Peu de chances que les élèves de Graulhet aient classe aujourd’hui. Sur les cinq écoles de la ville du Tarn, deux seront fermées fautes de professeurs, deux autres fortement perturbées. La raison ? La décision pour une majorité des enseignants et enseignantes de la commune de se mettre en grève mardi 21 novembre à la suite de l’entretien de l’une de leur collègue avec la Dasen – Directrice académique des services de l’éducation nationale du Tarn. Un entretien « d’une dureté assez rare et extrêmement éprouvant » selon la FSU-SNUipp qui l’accompagnait. Mais par-delà le soutien à leur collègue, si une majorité des professeurs est gréviste, c’est pour dénoncer le mépris de la hiérarchie plus généralement.

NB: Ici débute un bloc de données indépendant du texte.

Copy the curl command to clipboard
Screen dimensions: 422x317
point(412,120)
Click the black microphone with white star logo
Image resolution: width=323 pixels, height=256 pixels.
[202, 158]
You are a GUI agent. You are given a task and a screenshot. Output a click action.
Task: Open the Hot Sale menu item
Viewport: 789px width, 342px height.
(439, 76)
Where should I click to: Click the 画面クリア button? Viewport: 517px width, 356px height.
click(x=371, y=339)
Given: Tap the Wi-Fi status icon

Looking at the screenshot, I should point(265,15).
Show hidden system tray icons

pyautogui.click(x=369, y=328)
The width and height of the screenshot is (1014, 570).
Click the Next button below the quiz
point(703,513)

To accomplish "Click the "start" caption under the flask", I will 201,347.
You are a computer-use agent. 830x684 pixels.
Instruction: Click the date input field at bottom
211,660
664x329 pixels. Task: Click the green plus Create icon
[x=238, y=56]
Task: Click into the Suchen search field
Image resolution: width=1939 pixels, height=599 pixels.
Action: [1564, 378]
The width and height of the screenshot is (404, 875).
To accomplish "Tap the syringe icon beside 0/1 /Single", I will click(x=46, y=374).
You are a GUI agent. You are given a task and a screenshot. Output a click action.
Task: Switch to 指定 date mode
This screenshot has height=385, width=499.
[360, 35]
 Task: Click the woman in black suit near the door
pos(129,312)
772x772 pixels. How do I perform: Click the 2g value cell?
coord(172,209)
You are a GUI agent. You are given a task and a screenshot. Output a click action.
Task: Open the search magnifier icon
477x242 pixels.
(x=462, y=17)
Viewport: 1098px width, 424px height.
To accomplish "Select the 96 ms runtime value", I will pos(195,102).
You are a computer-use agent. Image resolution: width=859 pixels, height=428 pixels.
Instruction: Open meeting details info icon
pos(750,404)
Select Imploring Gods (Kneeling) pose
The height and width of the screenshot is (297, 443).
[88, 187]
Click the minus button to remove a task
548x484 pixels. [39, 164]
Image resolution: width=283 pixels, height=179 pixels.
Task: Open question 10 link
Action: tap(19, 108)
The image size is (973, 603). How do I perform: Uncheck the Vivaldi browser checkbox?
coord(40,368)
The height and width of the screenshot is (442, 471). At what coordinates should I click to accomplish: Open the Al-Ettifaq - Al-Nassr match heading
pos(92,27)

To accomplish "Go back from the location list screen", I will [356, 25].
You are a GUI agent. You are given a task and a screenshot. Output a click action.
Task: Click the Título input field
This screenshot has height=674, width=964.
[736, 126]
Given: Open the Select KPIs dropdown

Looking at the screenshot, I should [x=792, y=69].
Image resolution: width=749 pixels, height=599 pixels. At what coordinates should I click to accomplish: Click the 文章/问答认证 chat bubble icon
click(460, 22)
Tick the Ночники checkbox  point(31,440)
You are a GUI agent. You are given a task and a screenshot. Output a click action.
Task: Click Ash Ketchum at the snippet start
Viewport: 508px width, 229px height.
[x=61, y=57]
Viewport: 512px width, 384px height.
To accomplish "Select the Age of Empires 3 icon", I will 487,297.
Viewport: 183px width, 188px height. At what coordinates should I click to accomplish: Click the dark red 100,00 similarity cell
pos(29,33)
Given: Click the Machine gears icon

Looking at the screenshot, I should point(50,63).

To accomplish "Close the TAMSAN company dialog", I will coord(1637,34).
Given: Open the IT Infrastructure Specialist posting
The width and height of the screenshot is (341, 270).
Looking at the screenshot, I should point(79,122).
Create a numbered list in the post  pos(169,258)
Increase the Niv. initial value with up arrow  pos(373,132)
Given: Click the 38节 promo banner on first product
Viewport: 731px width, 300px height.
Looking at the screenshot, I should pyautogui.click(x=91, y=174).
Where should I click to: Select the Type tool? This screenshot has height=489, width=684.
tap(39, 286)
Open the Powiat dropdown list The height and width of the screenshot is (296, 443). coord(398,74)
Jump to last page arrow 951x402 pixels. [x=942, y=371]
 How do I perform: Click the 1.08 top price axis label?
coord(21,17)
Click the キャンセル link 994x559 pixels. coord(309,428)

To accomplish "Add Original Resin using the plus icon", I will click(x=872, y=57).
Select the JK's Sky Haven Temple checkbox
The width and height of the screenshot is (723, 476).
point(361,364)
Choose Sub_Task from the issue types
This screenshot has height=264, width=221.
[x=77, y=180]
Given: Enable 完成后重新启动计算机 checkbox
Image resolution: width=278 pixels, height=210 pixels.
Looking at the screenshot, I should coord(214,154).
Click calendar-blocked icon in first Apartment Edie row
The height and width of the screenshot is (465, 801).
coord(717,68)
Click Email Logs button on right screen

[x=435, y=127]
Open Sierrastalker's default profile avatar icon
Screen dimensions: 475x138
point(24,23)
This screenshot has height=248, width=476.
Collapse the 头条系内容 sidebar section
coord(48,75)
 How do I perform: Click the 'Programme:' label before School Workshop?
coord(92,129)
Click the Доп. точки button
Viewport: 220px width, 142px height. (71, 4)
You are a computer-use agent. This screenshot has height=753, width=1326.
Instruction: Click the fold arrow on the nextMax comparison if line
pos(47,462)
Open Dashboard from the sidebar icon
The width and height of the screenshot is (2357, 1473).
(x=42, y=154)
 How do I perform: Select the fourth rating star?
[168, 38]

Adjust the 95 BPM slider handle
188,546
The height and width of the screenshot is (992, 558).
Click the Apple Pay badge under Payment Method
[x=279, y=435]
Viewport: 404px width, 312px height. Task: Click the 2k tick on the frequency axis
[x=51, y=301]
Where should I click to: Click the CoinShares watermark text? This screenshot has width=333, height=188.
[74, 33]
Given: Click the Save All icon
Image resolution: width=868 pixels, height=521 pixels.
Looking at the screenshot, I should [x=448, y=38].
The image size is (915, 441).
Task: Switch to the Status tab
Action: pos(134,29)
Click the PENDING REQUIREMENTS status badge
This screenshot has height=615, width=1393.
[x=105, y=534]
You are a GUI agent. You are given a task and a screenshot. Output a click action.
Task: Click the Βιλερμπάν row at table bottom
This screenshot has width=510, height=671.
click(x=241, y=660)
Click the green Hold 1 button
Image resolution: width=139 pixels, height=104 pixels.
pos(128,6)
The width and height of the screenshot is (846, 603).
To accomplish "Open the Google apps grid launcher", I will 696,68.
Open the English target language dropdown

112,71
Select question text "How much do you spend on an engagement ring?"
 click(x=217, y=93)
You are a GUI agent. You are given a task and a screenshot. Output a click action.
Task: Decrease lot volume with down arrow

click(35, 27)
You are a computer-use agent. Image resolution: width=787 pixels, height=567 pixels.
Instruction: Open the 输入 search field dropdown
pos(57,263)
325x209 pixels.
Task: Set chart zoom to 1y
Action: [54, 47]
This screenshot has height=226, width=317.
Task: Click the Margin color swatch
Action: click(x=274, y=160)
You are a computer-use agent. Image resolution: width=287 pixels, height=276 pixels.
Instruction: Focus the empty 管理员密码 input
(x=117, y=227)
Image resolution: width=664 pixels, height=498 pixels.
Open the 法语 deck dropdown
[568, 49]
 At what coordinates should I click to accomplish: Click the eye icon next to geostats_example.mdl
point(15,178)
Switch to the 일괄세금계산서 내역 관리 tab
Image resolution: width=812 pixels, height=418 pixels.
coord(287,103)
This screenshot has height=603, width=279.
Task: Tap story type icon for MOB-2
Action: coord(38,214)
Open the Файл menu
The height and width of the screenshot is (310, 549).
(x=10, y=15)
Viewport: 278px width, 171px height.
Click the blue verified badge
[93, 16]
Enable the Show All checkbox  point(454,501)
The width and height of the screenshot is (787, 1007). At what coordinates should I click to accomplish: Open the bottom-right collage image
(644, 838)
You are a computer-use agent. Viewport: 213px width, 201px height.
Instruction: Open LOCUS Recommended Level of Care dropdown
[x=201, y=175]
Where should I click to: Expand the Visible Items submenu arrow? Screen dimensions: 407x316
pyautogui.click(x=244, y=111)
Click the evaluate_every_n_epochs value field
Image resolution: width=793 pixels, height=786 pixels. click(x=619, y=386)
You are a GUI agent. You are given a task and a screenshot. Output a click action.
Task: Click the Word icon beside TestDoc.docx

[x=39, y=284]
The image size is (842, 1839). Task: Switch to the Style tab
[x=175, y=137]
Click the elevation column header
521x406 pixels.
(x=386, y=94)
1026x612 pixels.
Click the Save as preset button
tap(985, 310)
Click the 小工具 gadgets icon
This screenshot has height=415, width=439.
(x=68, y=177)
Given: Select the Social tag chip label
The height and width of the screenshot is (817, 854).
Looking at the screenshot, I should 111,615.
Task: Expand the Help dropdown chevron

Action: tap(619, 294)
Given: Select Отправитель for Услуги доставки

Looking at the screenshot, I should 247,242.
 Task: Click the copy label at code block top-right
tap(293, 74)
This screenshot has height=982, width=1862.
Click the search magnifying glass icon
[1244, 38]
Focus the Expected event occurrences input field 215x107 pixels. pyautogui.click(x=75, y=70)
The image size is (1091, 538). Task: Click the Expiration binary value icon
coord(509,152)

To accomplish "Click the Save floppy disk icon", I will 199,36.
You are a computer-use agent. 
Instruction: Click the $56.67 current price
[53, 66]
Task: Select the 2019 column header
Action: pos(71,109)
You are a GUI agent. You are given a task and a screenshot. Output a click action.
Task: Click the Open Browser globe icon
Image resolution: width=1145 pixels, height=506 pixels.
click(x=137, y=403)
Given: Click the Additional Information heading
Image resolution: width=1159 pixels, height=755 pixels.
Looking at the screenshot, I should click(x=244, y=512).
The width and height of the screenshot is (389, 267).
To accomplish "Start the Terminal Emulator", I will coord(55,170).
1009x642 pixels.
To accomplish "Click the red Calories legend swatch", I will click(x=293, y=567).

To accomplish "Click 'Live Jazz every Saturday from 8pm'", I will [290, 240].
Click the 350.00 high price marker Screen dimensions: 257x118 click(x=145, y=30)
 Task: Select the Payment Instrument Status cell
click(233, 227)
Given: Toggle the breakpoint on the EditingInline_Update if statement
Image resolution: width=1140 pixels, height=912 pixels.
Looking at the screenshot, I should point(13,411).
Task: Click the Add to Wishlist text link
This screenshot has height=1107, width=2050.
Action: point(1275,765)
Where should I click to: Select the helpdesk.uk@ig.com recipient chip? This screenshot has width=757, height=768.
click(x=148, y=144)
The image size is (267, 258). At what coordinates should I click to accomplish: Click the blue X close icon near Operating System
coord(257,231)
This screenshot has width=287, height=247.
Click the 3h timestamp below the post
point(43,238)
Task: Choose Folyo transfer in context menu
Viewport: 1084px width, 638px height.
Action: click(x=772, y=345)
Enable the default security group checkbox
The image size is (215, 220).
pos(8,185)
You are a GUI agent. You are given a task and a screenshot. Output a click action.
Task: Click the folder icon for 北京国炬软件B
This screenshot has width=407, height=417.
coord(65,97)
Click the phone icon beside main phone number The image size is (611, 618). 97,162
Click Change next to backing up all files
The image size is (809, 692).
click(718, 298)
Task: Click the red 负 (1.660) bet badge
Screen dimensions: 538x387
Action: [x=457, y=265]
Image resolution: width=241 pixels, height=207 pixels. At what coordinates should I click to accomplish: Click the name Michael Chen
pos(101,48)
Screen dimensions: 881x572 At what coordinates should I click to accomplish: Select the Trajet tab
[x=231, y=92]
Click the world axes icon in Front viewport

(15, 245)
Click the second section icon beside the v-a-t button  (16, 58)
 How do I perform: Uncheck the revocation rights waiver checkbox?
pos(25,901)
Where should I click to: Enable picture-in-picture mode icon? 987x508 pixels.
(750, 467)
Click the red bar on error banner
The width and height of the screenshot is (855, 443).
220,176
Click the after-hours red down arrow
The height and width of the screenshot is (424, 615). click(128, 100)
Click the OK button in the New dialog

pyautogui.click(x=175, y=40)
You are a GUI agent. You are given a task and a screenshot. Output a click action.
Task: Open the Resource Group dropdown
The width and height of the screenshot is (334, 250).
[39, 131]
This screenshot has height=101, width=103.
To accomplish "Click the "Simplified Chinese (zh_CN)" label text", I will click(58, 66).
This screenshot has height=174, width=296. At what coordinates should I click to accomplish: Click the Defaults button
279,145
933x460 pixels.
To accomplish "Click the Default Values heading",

Mercredi 15 novembre, une enseignante de l’école Victor Hugo de Graulhet a été reçue par la directrice académique accompagnée du DASEN adjoint, de la secrétaire générale et de l’IEN (Inspecteur de l’Éducation nationale). « On était très surpris de la composition de l’équipe de direction qui recevait la collègue », nous raconte Thomas Verdier, co-secrétaire départemental de la FSU-SNUipp du Tarn. « On a donc décidé de l’accompagner à deux délégués ». L’entretien aura duré deux heures. « C’est principalement la Dasen qui s’est exprimée. Elle était cassante, très dure. Elle a remis en cause la professionnalisé de la collègue à plusieurs reprises. Elle n’a même pas laissé la possibilité à notre collègue de s’expliquer, elle utilisait chacun de ses propos contre elle ». « Un véritable tribunal » accuse le responsable syndical.
À l’origine de cet entretien, un fait de classe assez anecdotique. Il y a plusieurs semaines, quelques élèves chahutaient en se jetant des bouts de gomme dans la classe de cette enseignante qui a plus de quinze ans d’ancienneté. « Lorsque la collègue leur a demandé d’arrêter, un a persisté, a assuré ne rien avoir lancé, mais avoir donné sa gomme à son camarade » raconte Thomas Verdier. « L’enseignante lui a montré la différence entre poser et lancer en posant un crayon puis en le lançant. Ledit crayon a rebondi sur la table puis sur lunettes du petit garçon. L’enfant n’a pas été blessé et les lunettes même pas égratignées » précise-t-il.
Mais la situation prend rapidement d’énormes proportions. Informée par son fils, la maman se rend à l’école très énervée, et « ne laisse pas la collègue expliquer ce qui s’est déroulé ». Après l’école, elle va déposer plainte à la gendarmerie.
« Quelques jours plus tard, l’enseignante a été convoquée, son ADN et ses empreintes recueillis, sa photo prise ». « Notre collègue était donc déjà très fragilisée avant d’arriver à l’entretien à la direction académique. Elle a craqué et pleuré. C’était d’une rare violence » résume l’élu syndical. L’enseignante s’est effondrée à la sortie de la DSDEN (Direction des Services Départementaux de l’Éducation Nationale), les pompiers sont intervenus et elle a fini aux urgences.
Aujourd’hui, une grande majorité des professeurs des écoles de la ville sont en grève, ainsi que plusieurs professeurs du collège à l’appel du Snes-FSU. « Dans le département aussi, certains collègues ont décidé de faire grève ». Et si l’histoire de cette enseignante prend tant d’ampleur, c’est qu’elle est symptomatique « d’une violence » et « d’un mépris » qui s’amplifient, dénonce la FSU-SNUipp du Tarn. « L’action de demain est bien entendu en soutien à notre collègue, pour lui dire qu’elle n’aurait pas dû subir tout cela. Mais c’est surtout un écho terrible au sentiment d’absence de soutien de notre hiérarchie. Au sentiment d’abandon. Lorsqu’on alerte, il ne se passe pas grand-chose, on doit se débrouiller seul dans nos écoles. La hiérarchie, l’institution n’est pas là. Parfois, elle rajoute même de la souffrance à celle que l’on peut vivre dans le quotidien ».
Contactée la direction académique indique que « la professeure a été reçue par la directrice académique du Tarn pour faire toute la lumière sur les événements survenus à l’école ». « Aucune sanction n’a été prononcée. Seul un rappel au cadre a été posé lors de l’entretien, l’incitant à infléchir son attitude vis à vis des élèves et des parents d’élèves » précise-t-elle en rappelant l’attachement de la Directrice académique « aux valeurs du dialogue et de l’écoute qu’elle a toujours privilégiées avec les professeurs, l’ensemble des personnels comme avec les parents d’élèves et les partenaires de l’École ».